(Dataset records)
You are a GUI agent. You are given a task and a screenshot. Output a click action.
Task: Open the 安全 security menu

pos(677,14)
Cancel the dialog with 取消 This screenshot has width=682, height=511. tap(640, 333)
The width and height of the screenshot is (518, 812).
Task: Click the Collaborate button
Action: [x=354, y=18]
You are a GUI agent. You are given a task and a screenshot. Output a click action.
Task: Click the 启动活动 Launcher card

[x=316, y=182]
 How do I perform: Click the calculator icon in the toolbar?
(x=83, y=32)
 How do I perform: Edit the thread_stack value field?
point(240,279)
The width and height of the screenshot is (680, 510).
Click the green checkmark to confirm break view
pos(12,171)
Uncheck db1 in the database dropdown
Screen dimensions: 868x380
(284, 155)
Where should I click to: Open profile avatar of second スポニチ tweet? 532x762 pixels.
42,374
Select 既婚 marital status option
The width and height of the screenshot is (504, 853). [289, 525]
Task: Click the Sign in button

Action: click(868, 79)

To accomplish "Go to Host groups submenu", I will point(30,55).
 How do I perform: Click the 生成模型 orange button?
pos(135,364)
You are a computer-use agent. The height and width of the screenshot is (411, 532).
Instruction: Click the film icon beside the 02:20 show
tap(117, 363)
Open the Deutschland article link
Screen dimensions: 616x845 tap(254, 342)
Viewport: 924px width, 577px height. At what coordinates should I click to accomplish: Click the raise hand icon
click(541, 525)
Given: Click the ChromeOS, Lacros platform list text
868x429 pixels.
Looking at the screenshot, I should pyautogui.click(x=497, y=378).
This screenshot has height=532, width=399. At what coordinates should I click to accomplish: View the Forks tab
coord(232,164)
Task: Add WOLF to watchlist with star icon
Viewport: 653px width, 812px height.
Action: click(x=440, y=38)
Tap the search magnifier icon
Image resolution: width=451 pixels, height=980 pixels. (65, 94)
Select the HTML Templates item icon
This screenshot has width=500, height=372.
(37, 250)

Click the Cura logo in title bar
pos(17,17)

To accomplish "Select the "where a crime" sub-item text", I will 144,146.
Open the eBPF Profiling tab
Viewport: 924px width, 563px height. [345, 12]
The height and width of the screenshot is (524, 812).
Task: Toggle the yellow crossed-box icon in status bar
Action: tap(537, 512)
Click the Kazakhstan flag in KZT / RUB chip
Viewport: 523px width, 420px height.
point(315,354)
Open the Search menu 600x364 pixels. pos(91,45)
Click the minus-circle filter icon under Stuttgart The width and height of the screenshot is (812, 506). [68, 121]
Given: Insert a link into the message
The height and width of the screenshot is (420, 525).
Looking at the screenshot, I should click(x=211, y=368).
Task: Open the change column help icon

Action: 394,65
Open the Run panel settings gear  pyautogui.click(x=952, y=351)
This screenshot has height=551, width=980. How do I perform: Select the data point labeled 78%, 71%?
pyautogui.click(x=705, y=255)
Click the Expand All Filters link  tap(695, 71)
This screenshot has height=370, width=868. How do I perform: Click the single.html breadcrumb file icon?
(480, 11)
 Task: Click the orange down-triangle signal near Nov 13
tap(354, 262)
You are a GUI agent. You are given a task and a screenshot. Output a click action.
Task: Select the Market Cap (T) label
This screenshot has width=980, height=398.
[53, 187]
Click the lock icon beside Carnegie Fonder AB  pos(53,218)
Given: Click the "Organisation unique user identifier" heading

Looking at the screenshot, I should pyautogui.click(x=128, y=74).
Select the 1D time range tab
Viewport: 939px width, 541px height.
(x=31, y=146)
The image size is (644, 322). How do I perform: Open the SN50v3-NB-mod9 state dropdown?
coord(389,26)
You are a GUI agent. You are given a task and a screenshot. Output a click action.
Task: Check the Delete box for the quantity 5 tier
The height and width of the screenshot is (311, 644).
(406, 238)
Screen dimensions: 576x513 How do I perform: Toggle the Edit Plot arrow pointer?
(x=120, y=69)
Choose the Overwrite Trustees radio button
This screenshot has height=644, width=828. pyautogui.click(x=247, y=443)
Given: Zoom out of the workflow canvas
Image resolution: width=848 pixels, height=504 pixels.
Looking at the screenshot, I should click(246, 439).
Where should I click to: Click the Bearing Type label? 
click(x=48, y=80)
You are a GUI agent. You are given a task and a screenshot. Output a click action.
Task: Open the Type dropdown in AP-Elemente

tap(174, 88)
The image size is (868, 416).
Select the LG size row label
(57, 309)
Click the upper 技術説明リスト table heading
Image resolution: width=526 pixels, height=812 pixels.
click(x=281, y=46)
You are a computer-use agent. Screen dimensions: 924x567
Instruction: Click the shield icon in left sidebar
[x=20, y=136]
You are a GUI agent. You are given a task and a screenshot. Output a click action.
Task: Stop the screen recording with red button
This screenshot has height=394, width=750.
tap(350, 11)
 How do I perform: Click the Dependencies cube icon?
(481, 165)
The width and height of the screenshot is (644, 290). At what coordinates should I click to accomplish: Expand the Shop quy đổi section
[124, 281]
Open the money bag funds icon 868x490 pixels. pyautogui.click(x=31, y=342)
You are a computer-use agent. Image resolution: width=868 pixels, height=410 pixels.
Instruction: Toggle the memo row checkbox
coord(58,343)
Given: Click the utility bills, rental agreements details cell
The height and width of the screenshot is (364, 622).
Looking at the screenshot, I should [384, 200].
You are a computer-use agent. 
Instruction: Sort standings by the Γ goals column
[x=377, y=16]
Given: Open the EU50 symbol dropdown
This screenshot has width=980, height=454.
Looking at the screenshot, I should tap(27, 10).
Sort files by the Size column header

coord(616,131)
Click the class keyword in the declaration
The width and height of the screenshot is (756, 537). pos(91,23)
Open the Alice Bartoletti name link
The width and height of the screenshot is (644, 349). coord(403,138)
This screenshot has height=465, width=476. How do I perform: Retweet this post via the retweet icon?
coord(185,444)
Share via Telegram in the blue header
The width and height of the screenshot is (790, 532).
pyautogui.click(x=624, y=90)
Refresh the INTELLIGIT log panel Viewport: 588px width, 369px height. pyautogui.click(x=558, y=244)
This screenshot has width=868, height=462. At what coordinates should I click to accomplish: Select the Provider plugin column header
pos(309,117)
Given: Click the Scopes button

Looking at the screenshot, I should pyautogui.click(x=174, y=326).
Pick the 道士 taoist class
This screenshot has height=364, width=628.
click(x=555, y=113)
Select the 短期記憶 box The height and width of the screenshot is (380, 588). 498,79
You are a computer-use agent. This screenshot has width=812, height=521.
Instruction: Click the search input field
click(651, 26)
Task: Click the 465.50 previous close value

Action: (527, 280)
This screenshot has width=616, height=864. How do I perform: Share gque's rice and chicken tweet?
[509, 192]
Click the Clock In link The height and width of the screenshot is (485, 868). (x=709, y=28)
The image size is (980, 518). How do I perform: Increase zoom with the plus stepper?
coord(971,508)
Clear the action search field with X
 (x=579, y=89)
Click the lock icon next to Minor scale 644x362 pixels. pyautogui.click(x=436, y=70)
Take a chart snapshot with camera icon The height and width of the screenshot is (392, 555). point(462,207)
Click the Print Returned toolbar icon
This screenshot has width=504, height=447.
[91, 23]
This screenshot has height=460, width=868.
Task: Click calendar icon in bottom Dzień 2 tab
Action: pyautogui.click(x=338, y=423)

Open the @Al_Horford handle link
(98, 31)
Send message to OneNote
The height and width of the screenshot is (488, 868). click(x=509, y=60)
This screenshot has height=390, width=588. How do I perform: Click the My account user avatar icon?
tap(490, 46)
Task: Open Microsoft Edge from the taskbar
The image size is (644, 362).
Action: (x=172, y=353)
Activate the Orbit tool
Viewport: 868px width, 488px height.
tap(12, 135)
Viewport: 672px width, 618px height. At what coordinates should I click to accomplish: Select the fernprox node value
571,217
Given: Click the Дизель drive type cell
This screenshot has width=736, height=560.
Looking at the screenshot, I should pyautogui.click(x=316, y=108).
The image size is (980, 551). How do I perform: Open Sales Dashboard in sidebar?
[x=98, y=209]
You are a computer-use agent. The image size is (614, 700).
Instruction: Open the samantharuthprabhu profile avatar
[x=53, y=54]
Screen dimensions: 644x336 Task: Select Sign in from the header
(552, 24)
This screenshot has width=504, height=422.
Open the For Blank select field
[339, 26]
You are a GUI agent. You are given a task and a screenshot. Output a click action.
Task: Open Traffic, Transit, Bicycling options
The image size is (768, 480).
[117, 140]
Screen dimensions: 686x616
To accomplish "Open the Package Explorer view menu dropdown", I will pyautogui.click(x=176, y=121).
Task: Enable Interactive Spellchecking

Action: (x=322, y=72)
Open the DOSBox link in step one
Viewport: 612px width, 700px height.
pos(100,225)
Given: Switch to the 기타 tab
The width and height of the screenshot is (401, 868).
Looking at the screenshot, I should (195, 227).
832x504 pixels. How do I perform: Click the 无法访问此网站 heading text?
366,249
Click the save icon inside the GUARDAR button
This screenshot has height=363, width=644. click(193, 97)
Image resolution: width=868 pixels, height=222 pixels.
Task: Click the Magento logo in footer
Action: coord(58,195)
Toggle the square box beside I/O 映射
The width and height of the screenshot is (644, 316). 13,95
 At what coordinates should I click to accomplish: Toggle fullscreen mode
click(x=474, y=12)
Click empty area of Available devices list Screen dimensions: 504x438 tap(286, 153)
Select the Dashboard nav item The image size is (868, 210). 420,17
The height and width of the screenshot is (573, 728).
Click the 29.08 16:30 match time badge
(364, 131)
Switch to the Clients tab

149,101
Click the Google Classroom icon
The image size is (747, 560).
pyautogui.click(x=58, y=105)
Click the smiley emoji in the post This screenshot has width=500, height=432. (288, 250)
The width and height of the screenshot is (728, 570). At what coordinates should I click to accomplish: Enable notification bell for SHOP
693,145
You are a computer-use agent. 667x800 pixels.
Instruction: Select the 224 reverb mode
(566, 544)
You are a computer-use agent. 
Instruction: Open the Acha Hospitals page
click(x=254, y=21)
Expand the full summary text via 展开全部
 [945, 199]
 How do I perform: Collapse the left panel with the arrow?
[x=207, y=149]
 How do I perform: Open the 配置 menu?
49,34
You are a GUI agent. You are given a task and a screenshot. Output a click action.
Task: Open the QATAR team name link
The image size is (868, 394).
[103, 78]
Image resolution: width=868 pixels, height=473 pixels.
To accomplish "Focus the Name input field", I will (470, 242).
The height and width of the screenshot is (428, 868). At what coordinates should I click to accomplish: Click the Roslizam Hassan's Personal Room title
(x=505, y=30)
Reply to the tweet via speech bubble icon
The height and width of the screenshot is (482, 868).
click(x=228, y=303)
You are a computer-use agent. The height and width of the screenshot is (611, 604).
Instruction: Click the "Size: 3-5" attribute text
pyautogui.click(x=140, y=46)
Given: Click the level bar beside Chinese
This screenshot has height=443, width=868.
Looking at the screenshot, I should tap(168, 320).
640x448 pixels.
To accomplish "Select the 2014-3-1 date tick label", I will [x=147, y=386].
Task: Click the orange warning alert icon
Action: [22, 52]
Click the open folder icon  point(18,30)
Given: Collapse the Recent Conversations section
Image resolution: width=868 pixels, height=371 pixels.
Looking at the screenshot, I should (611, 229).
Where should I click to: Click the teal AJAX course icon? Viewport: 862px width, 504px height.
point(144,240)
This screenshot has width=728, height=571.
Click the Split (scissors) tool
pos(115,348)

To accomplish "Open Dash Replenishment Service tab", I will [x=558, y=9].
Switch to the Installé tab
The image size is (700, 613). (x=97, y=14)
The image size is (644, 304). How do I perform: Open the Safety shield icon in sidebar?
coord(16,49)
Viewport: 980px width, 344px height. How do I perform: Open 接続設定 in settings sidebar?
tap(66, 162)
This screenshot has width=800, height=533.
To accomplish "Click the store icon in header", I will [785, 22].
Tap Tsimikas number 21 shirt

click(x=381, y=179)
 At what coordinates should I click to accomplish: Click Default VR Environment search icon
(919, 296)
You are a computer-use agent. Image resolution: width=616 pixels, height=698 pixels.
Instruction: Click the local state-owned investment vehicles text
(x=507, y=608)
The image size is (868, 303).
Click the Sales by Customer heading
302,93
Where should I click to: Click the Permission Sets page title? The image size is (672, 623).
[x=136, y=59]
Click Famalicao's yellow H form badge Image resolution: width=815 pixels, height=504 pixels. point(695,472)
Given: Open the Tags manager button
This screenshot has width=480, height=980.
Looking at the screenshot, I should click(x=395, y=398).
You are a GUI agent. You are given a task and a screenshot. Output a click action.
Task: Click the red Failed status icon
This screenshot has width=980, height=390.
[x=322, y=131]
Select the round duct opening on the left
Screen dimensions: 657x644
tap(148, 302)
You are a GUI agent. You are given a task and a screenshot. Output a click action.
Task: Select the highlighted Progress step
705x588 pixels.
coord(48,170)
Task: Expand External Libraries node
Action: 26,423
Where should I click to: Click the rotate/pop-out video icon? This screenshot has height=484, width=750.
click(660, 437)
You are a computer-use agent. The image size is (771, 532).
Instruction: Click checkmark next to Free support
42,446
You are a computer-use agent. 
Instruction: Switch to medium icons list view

- _Problem requirements_
Using the entries above, repeat only the lines from the one containing "You are a computer-use agent. The image size is (614, 700)." through the one containing "Given: Switch to the 기타 tab", end lines included.

- _Answer box_
You are a computer-use agent. The image size is (614, 700).
Instruction: Open the samantharuthprabhu profile avatar
[x=53, y=54]
Screen dimensions: 644x336 Task: Select Sign in from the header
(552, 24)
This screenshot has width=504, height=422.
Open the For Blank select field
[339, 26]
You are a GUI agent. You are given a task and a screenshot. Output a click action.
Task: Open Traffic, Transit, Bicycling options
The image size is (768, 480).
[117, 140]
Screen dimensions: 686x616
To accomplish "Open the Package Explorer view menu dropdown", I will pyautogui.click(x=176, y=121).
Task: Enable Interactive Spellchecking

Action: (x=322, y=72)
Open the DOSBox link in step one
Viewport: 612px width, 700px height.
pos(100,225)
Given: Switch to the 기타 tab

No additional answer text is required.